— BEGIN RECORDS SHOWN —

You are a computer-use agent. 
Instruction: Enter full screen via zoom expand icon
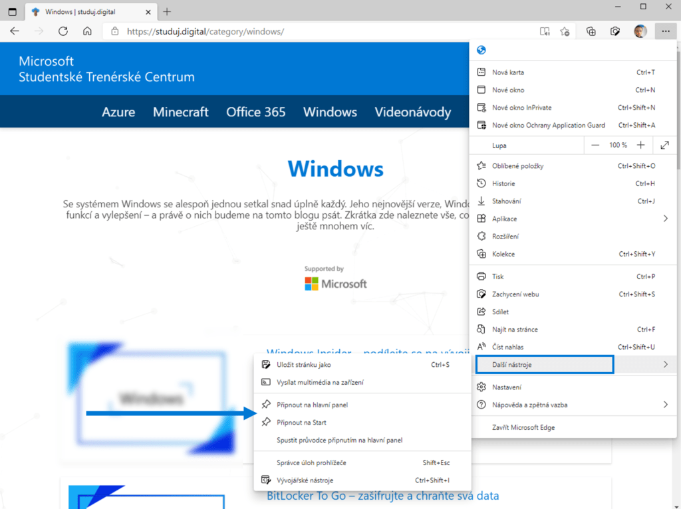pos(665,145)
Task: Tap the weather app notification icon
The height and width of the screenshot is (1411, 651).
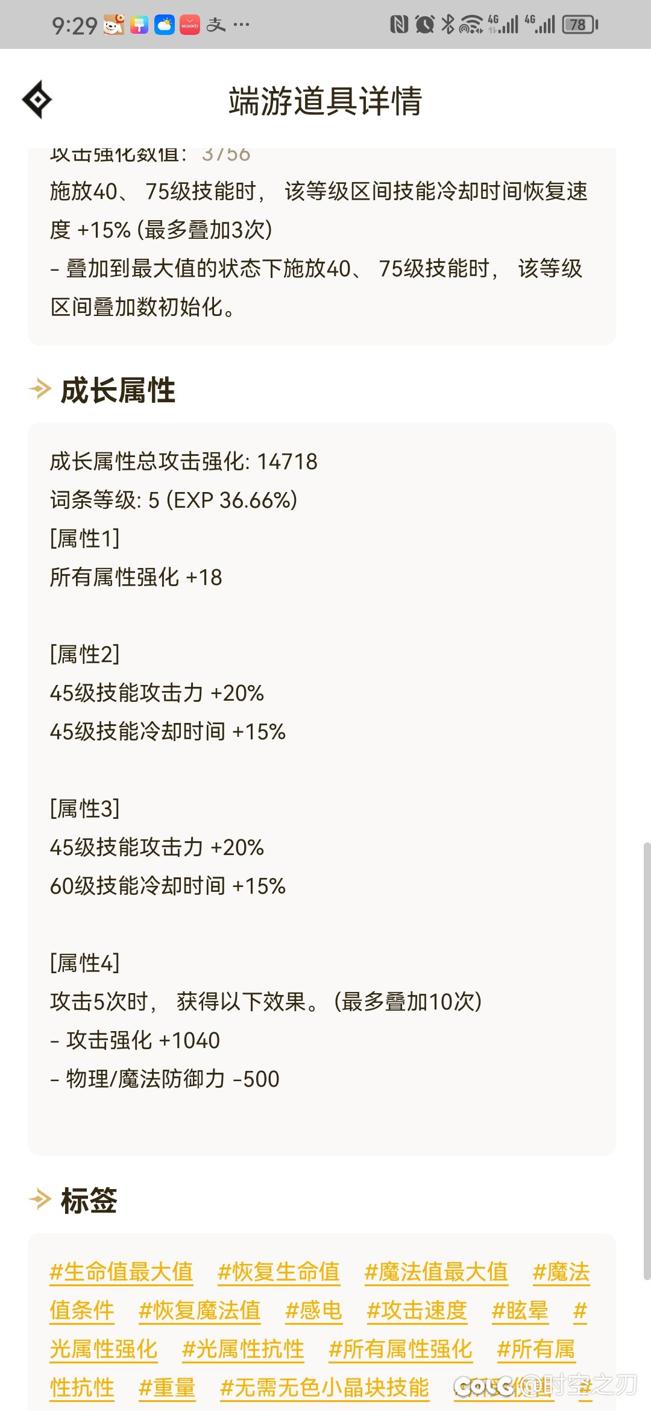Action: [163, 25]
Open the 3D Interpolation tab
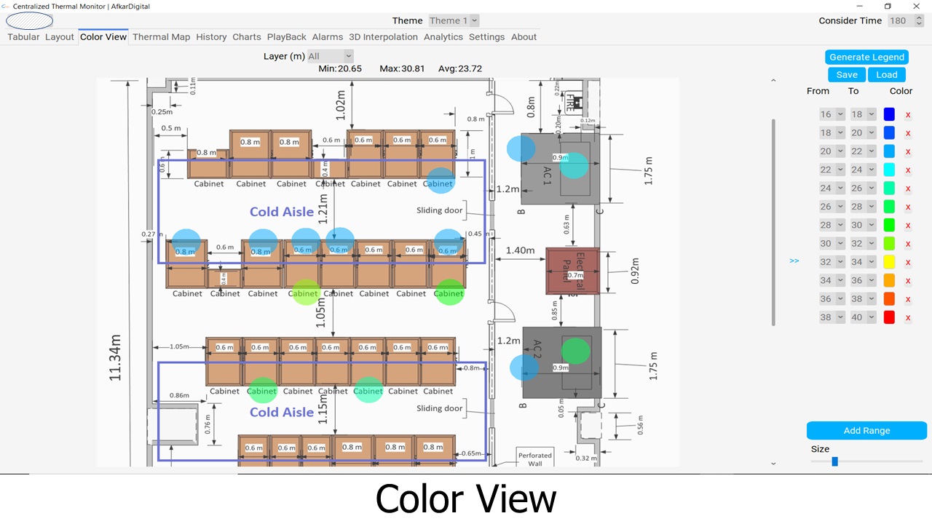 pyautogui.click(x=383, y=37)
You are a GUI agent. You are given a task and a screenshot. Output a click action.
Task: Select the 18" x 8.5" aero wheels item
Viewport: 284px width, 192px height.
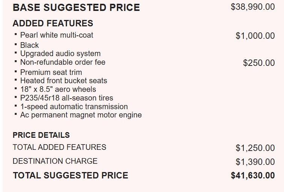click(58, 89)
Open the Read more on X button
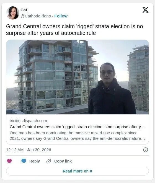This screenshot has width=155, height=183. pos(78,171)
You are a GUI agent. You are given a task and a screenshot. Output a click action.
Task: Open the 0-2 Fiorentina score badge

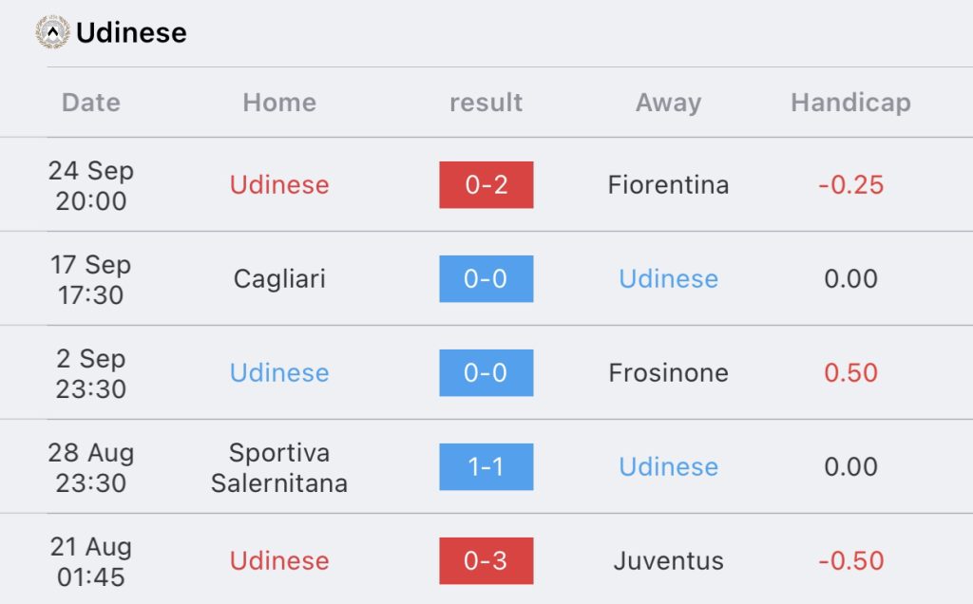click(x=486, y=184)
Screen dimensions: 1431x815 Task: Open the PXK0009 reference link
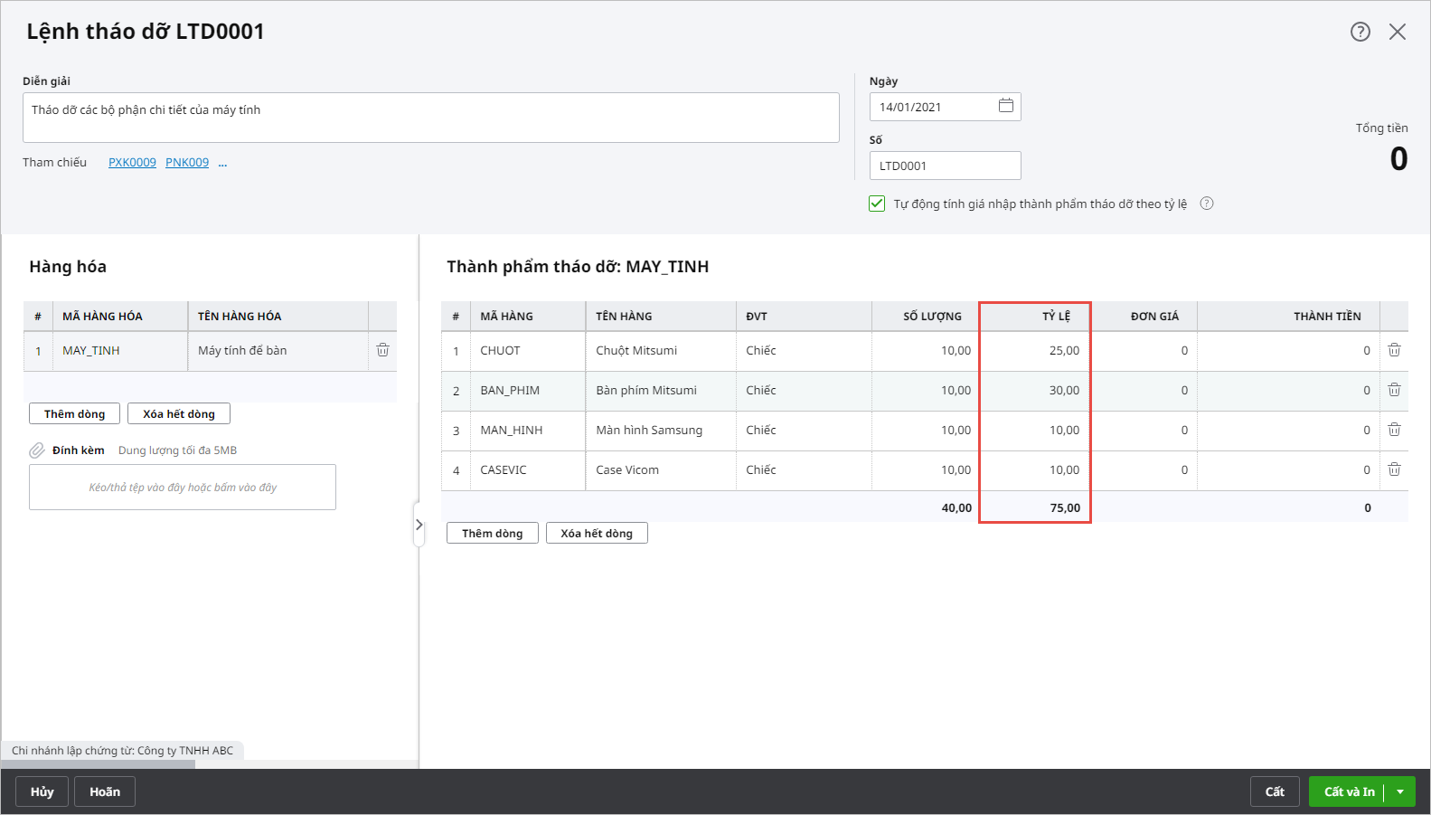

— END RECORDS SHOWN —

§ **EXERCISE REQUIREMENTS**: Copy out the text of every record above word for word, leaving out the pictures.

§ **TASK RESPONSE**:
You are a computer-use agent. 
Instruction: Enter full screen via zoom expand icon
pos(665,145)
Task: Tap the weather app notification icon
The height and width of the screenshot is (1411, 651).
Action: [163, 25]
Open the 3D Interpolation tab
 pyautogui.click(x=383, y=37)
You are a GUI agent. You are given a task and a screenshot. Output a click action.
Task: Select the 18" x 8.5" aero wheels item
Viewport: 284px width, 192px height.
click(58, 89)
Open the Read more on X button
This screenshot has width=155, height=183. pos(78,171)
You are a GUI agent. You are given a task and a screenshot. Output a click action.
Task: Open the 0-2 Fiorentina score badge

click(x=486, y=184)
Screen dimensions: 1431x815 Task: Open the PXK0009 reference link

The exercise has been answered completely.